* **Directions for this task**:
Complete, exact copies of all entries are needed.

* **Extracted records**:
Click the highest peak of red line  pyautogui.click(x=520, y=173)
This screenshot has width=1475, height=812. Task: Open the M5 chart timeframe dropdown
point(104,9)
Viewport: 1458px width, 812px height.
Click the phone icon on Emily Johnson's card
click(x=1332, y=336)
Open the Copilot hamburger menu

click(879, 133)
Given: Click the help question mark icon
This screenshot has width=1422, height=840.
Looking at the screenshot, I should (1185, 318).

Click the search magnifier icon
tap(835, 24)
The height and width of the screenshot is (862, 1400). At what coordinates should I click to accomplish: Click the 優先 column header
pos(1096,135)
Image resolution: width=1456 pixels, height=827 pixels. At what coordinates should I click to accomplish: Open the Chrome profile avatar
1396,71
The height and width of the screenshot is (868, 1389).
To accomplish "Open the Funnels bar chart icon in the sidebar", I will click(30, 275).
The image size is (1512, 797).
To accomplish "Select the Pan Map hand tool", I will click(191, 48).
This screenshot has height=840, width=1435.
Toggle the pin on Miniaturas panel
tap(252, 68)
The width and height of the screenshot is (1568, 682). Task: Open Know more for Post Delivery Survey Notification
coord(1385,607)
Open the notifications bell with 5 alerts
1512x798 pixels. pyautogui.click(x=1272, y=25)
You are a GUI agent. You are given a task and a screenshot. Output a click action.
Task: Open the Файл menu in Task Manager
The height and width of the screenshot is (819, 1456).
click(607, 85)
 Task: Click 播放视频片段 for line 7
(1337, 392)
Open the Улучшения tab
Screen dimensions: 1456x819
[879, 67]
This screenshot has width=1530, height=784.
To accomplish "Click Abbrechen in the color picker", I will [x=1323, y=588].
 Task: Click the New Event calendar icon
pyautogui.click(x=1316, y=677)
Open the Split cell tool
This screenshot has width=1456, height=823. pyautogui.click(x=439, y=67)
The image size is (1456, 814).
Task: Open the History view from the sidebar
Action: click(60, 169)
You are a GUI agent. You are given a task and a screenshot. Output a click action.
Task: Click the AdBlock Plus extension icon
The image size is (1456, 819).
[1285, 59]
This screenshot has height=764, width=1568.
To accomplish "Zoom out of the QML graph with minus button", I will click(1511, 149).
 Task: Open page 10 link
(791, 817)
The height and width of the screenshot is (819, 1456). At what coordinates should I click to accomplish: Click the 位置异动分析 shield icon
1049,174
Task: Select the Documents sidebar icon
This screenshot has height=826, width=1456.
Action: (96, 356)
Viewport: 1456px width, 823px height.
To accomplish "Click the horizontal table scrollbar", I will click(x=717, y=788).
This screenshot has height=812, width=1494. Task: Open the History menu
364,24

* **Answer to this problem**:
Click the highest peak of red line  pyautogui.click(x=520, y=173)
This screenshot has width=1475, height=812. Task: Open the M5 chart timeframe dropdown
point(104,9)
Viewport: 1458px width, 812px height.
Click the phone icon on Emily Johnson's card
click(x=1332, y=336)
Open the Copilot hamburger menu

click(879, 133)
Given: Click the help question mark icon
This screenshot has width=1422, height=840.
Looking at the screenshot, I should (1185, 318).

Click the search magnifier icon
tap(835, 24)
The height and width of the screenshot is (862, 1400). At what coordinates should I click to accomplish: Click the 優先 column header
pos(1096,135)
Image resolution: width=1456 pixels, height=827 pixels. At what coordinates should I click to accomplish: Open the Chrome profile avatar
1396,71
The height and width of the screenshot is (868, 1389).
To accomplish "Open the Funnels bar chart icon in the sidebar", I will click(30, 275).
The image size is (1512, 797).
To accomplish "Select the Pan Map hand tool", I will click(191, 48).
This screenshot has height=840, width=1435.
Toggle the pin on Miniaturas panel
tap(252, 68)
The width and height of the screenshot is (1568, 682). Task: Open Know more for Post Delivery Survey Notification
coord(1385,607)
Open the notifications bell with 5 alerts
1512x798 pixels. pyautogui.click(x=1272, y=25)
You are a GUI agent. You are given a task and a screenshot. Output a click action.
Task: Open the Файл menu in Task Manager
The height and width of the screenshot is (819, 1456).
click(607, 85)
 Task: Click 播放视频片段 for line 7
(1337, 392)
Open the Улучшения tab
Screen dimensions: 1456x819
[879, 67]
This screenshot has width=1530, height=784.
To accomplish "Click Abbrechen in the color picker", I will [x=1323, y=588].
 Task: Click the New Event calendar icon
pyautogui.click(x=1316, y=677)
Open the Split cell tool
This screenshot has width=1456, height=823. pyautogui.click(x=439, y=67)
The image size is (1456, 814).
Task: Open the History view from the sidebar
Action: click(60, 169)
You are a GUI agent. You are given a task and a screenshot. Output a click action.
Task: Click the AdBlock Plus extension icon
The image size is (1456, 819).
[1285, 59]
This screenshot has height=764, width=1568.
To accomplish "Zoom out of the QML graph with minus button", I will click(1511, 149).
 Task: Open page 10 link
(791, 817)
The height and width of the screenshot is (819, 1456). At what coordinates should I click to accomplish: Click the 位置异动分析 shield icon
1049,174
Task: Select the Documents sidebar icon
This screenshot has height=826, width=1456.
Action: (96, 356)
Viewport: 1456px width, 823px height.
To accomplish "Click the horizontal table scrollbar", I will click(x=717, y=788).
This screenshot has height=812, width=1494. Task: Open the History menu
364,24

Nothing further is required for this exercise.